- TASK ITEM -
Copy out all of the records. Keep every word exact.

- MATERIALS PROVIDED -

....................

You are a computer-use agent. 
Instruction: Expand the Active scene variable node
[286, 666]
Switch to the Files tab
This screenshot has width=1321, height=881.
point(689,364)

....................

- ANSWER TO THIS PROBLEM -
You are a computer-use agent. 
Instruction: Expand the Active scene variable node
[286, 666]
Switch to the Files tab
This screenshot has width=1321, height=881.
point(689,364)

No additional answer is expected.